長く売れ続けている定番品ほど、その時代にどのような存在として見せるかが問われます。コンバースが選んだ答えは、メッセージだけでなく、ポスターを掲げる場所そのものに意味を持たせる方法でした。

ポスターの掲示先に選ばれたのは、原宿の「BerBerJin」、下北沢の「soma」、広島の「LEAD」といった古着屋です。
同社は、オールスターが音楽、アート、スケート、ヴィンテージなどのカルチャーとともに歩んできたなかで、古着屋が時代ごとのスタイルや価値観とともにその魅力を受け継ぎ、多くの人へ届けてきた存在であることを、掲示先の理由に挙げています。

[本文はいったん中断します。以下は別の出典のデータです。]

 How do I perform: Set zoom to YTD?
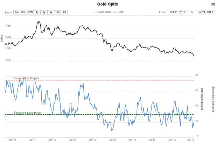point(30,12)
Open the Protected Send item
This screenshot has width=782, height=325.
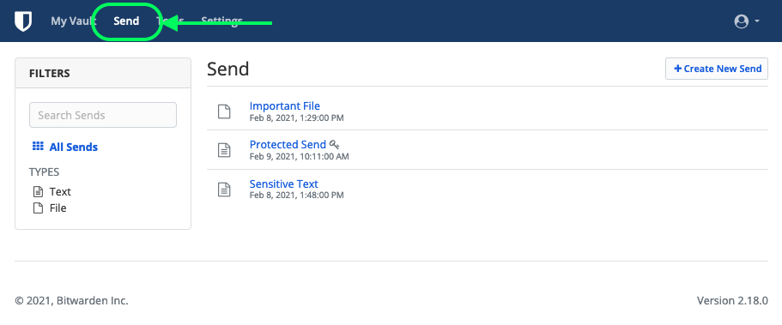(x=288, y=145)
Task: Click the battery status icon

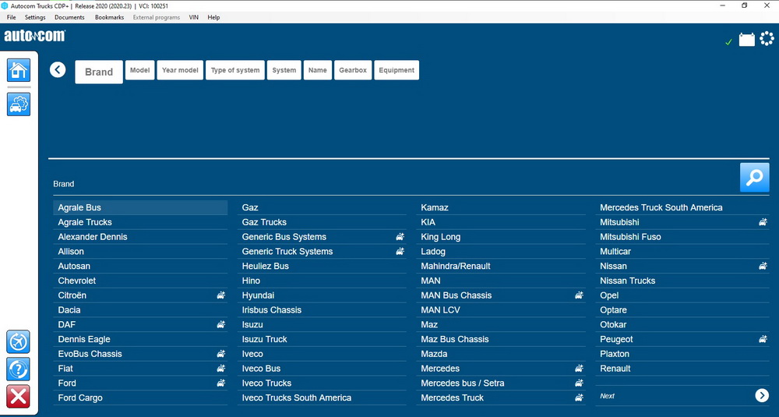Action: [x=746, y=40]
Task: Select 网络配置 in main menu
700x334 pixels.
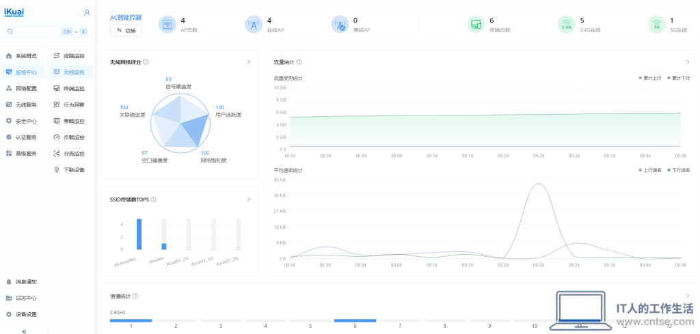Action: point(24,88)
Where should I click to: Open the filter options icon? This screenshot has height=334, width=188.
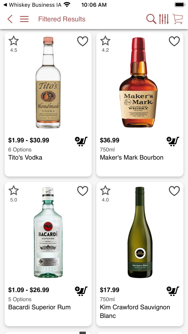coord(164,19)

掲示されるビジュアルには、現行品のオールスターと、1960年代から1990年代のヴィンテージまでが並びます。
店の商品棚と地続きの絵柄を、その店のウィンドウや店頭スペースに掲げる。街中の広告枠だけでなく、オールスターの魅力を受け継いできた古着屋を発信の場にすることで、ブランドとカルチャーの距離をそのまま見せる形にしました。
スローガンの「YES.」にも説明が添えられています。同社はこれを「そうだよ」「それでいい」「やっぱりこれだよね!」という肯定の最上級表現と位置づけ、さまざまなスタイルの境界線を自由にするアイテムとしての魅力を打ち出しました。履き手の選択を肯定する姿勢が、掲示先の選び方と一致しています。

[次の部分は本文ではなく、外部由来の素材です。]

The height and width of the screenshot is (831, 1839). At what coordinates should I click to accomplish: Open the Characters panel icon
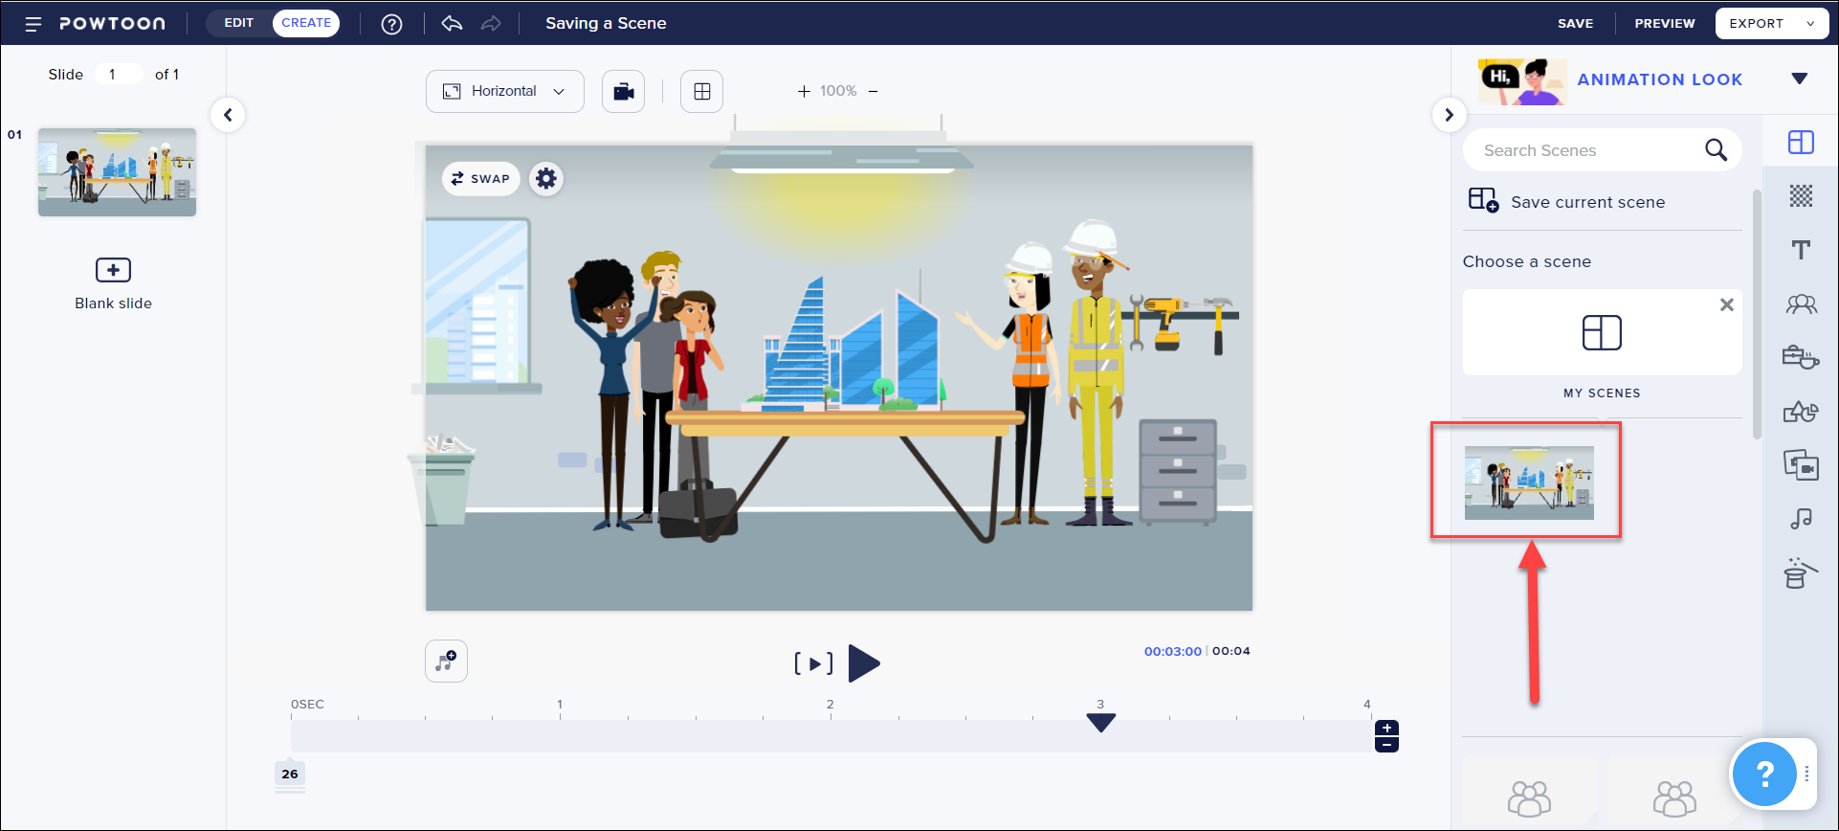[x=1801, y=304]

一方、小田急線下北沢駅構内では大型OOHを展開し、ストリートやカルチャーとのつながりを大きなスケールで見せます。
古着屋の店頭という点と、駅という面。同じ下北沢の街のなかで密度が生まれ、Web上ではファッション、アート、音楽など異分野の愛用者が自身の「ALL STARスタイル」を公開しています。
オールスターが誕生したのは1917年で、2027年には110年を迎えます。長く売られてきた定番品の現在地をどう示すか。コンバースは、掲示先の選び方そのものを答えにしたといえるでしょう。